BOB killed Laura, Ruth was decapitated by a portal, Diane and Audrey were raped by "Mr C" - perhaps these are all the same kinds of fantasy.
This is a wonderfully evocative closer, and I don't think your thesis is off-base whatsoever.
It is possible to just see this as the result of people trying desperately to understand season 3 through the framework of the old show rather than as its own beast, but I think there is something to the comparison.

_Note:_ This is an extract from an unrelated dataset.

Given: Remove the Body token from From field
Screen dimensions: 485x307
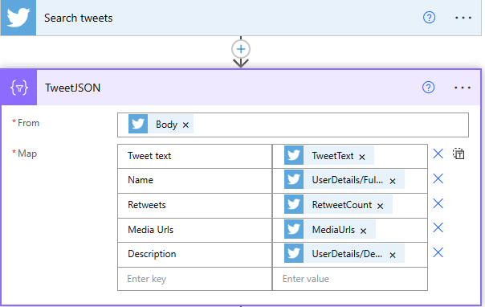Looking at the screenshot, I should tap(185, 125).
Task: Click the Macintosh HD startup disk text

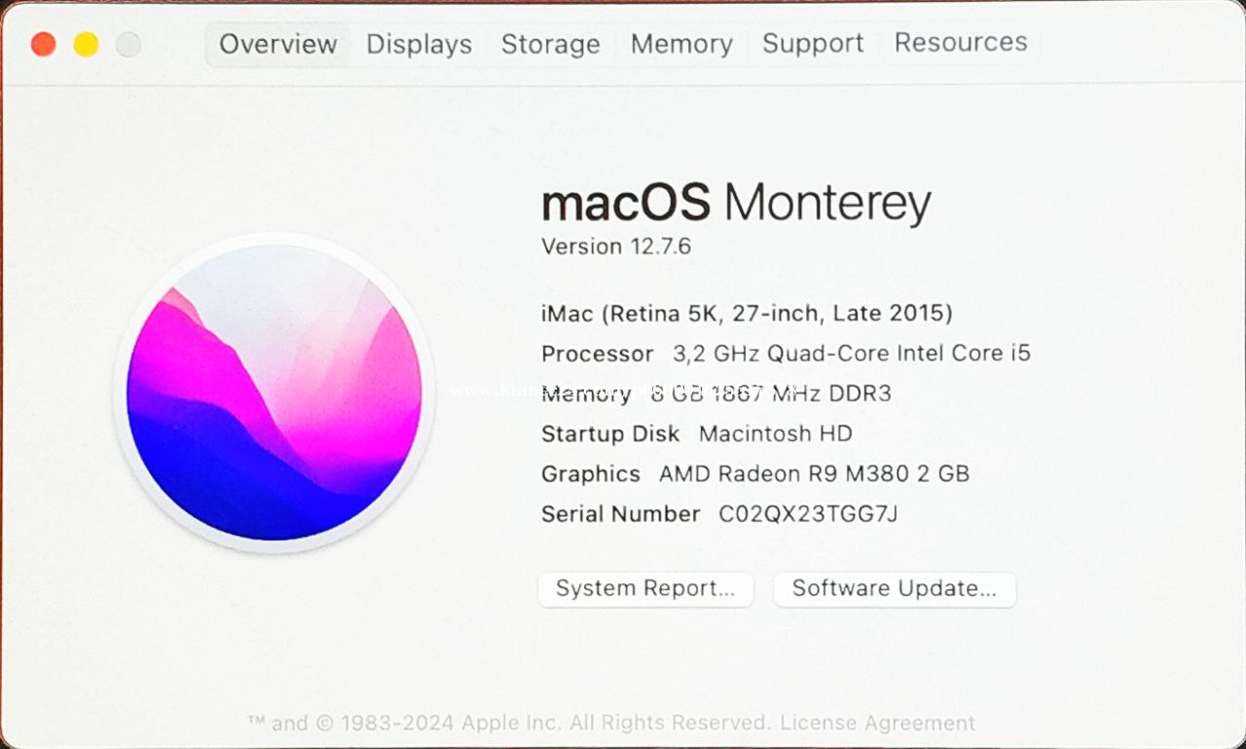Action: (x=775, y=433)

Season 3 is radically different and obstinately so aesthetically, but I'm not convinced it's very much different at all from the old show in a plot-sense. In fact, from my POV the mythos, themes and philosophy of the show seem inextricably wed to what's been set up already. When Lynch & Frost discussed in interviews how it was they were able to return for a new installment, they described it as "finding a way back in," and I think that language alludes to the idea that the TP world is a set of ingredients and, one could even say, rules.

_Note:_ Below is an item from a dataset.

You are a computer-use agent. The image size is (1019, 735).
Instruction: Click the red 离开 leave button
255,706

For instance, to apply some of what your post is getting at to Frost's contributions, much of what TSHOTP and TFD change is consistent in purpose and theme. The endlessly convoluted soap-opera fashion Annie, Norma & Vivian's backstory is altered introduces an unreliable narrator quality to how characters historically presented information in the
show itself, changing the context to be a layered and complicated lie. Josie's backstory, in being fleshed-out at length, broadens what was already a known lie, but also makes some truth-presenting reveals themselves lies. Ben's heel-turn to goodness turns out to be a lying prelude to an actual heel-turn, the motivations for why Audrey chains herself to the bank-vault also changed into a lie. As for the books themselves, the previous installments are implied to have been redacted and altered physically, making them in-universe artifacts of truth-tampering. Many frame the spinoff books as inessential or the Frost books specifically as mere re-write happy irrelevancies of indirect themes, and that's anyone's valid prerogative, but taken altogether the overwhelming thematic focus of the TP franchise is lies & fantasy & nostalgia, and to an extremely fundamental extent.

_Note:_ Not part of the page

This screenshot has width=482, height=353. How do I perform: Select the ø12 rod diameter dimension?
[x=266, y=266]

Here's potentially inflammatory food for thought: I've read many take issue with the Naido/Diane reveal in the context of political correctness; that transforming a faceless Japanese actor into a previously established white character is some kind of distasteful erasure or prevention of a significant character being non-white. I'd argue that this is a conclusion only possible with poor faith, and that there are alternatives that make far more thematic sense if we give L/F benefit of the doubt. After all, this scene is a case of your thesis topic; Cooper sees faceless skin and seemingly unearths (manifests? projects? grafts?) a face onto it that neatly (suspiciously and absurdly so) starts to tie everything together, right after an evil is supposedly felled in the most Campbellian manner. Without this reveal, we'd have been left with a Japanese body disfigured in an absurd, grotesque, debased fashion, electrocuted and flung from some of the most abstract liminal spaces of the series, a series whose newest iconic image is the testing of the atomic bomb the government Cooper works for would later drop on Japan. Our heroes, despite atrocities the series itself alludes to, are all government agents who embody wholesomeness. One of the only significant characters of color is a prostitute (a long-standing trope many a lamenting essay have protested), the other a (somewhat subverted) trope of the Native American spirit guide. In fact, now that I think about it, the Minority Spirit Guide trope is as deeply embedded in TR as in western media historically: every helper character involved in Cooper making it to his suburban fantasy home as Dougie is a physical or racial minority: the Fireman & the One-Armed Man, Naido & Jade. And going from cultural offenses to sex (glossing over mere blood and guts violence entirely, which is self-evident): our beloved character Audrey is revealed to have been raped by a version of our beloved hero Cooper, but this extreme affront of expectation and investment isn't resolved within the plot and, of all things, instead left dangling. Diane,
another raped female, is later the participant in a dark, dismal sex scene the narrative logic presents as
necessary and
good.
By the end of the season there are mounting contradictions, a pile of females wronged both physically and through metaphysics, and a quite strict focus on an extremely homogeneous 50s cultural and ethnic makeup despite taking place in modern day. I find it strangely perfect that when Cooper finally emerges after many years having gone by in the real world, his first interaction is with an absurdly coded character: a prostitute who exudes a kind of 50s nicety and helpfulness. When presented as unknowing, L/F are out of touch in some extremely egregious way. But the consistency to it is so specific I find it far more likely that they're intentional aspects of a frame of mind that TP is trying to embody and juxtapose. TV stock characters and genres are themselves lies and fantasies the culture breathes onto TV screens, the same way the series now implies
someone does so for the TP universe.